William T. Lewis (né Willie Meria Tawlton Lewis; 10 June 1905 – 13 January 1971) was an American jazz clarinetist and bandleader.

== Career ==
Lewis was born Cleburne, Texas, United States. He grew up in Dallas and played in variety shows as a teenager. He attended the New England Conservatory of Music and then played in Will Marion Cook's orchestra. When Cook's band was taken over by Sam Wooding, Lewis traveled with him on tours of Europe, South America, and North Africa, remaining until Wooding disbanded the orchestra in 1931.

Following this, Lewis set up his own band called Willie Lewis and His Entertainers, which featured some of Wooding's former players and achieved great success in Europe.
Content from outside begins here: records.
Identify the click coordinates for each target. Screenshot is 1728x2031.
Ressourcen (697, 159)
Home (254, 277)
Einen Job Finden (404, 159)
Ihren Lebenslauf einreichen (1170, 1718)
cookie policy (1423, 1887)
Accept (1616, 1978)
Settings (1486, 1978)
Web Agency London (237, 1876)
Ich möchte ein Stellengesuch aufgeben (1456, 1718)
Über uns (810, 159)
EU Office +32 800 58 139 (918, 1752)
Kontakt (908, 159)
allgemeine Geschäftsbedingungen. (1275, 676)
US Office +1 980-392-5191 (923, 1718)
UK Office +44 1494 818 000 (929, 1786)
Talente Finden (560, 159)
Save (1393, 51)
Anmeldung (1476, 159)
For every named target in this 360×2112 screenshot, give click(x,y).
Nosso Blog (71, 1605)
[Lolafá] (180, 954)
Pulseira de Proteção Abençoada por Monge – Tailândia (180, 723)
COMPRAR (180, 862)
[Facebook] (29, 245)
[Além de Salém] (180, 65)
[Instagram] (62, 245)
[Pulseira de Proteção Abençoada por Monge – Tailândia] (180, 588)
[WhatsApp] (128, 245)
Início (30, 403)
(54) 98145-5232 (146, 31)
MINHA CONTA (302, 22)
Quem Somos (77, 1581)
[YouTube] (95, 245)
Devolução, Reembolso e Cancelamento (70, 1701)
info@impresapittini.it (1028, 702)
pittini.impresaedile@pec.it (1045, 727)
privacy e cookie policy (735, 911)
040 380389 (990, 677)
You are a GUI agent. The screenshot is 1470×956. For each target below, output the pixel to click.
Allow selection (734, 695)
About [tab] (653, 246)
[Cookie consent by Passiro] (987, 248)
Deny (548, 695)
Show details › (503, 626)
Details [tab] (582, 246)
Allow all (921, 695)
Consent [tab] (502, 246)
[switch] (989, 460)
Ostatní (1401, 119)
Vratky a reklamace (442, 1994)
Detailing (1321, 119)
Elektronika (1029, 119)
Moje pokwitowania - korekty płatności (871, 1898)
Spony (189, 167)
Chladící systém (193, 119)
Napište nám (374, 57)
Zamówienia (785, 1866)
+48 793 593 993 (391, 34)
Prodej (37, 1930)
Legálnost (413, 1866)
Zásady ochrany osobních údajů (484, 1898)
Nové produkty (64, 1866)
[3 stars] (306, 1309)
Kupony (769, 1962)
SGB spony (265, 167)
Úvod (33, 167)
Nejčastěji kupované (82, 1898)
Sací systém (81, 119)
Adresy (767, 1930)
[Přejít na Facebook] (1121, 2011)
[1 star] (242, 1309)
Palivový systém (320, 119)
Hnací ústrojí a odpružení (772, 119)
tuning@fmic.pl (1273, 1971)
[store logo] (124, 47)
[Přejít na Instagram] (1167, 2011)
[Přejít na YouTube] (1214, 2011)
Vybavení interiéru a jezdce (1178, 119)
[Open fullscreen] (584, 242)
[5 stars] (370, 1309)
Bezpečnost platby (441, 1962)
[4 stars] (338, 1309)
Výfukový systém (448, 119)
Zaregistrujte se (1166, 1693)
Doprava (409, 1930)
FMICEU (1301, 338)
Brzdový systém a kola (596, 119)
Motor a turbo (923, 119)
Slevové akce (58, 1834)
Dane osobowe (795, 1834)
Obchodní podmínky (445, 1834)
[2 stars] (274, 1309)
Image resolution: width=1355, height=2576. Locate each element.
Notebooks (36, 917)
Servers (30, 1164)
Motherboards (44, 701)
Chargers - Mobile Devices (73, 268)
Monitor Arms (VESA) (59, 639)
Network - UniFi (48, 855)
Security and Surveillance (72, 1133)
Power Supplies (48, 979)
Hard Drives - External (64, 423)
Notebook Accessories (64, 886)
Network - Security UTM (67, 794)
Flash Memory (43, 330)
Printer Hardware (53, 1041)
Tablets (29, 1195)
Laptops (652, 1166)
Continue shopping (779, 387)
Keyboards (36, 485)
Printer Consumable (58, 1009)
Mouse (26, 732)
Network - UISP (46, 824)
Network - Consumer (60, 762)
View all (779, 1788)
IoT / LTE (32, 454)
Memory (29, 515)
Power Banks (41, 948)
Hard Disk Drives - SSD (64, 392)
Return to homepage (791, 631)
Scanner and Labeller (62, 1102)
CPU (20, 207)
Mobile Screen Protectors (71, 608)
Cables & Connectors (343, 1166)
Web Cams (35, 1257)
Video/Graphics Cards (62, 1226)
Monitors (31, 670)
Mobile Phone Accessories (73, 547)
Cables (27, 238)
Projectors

Among those who played under Lewis were: Herman Chittison, Benny Carter, Bill Coleman, Garnet Clark, Bobby Martin, and June Cole. Lewis's Entertainers recorded for French label Disques Swing.

In 1941, Lewis disbanded the Entertainers and returned to New York City. He performed infrequently after this; although he found some work as an actor, he took up bartending as his fortunes declined. He died in New York City at the age of 65.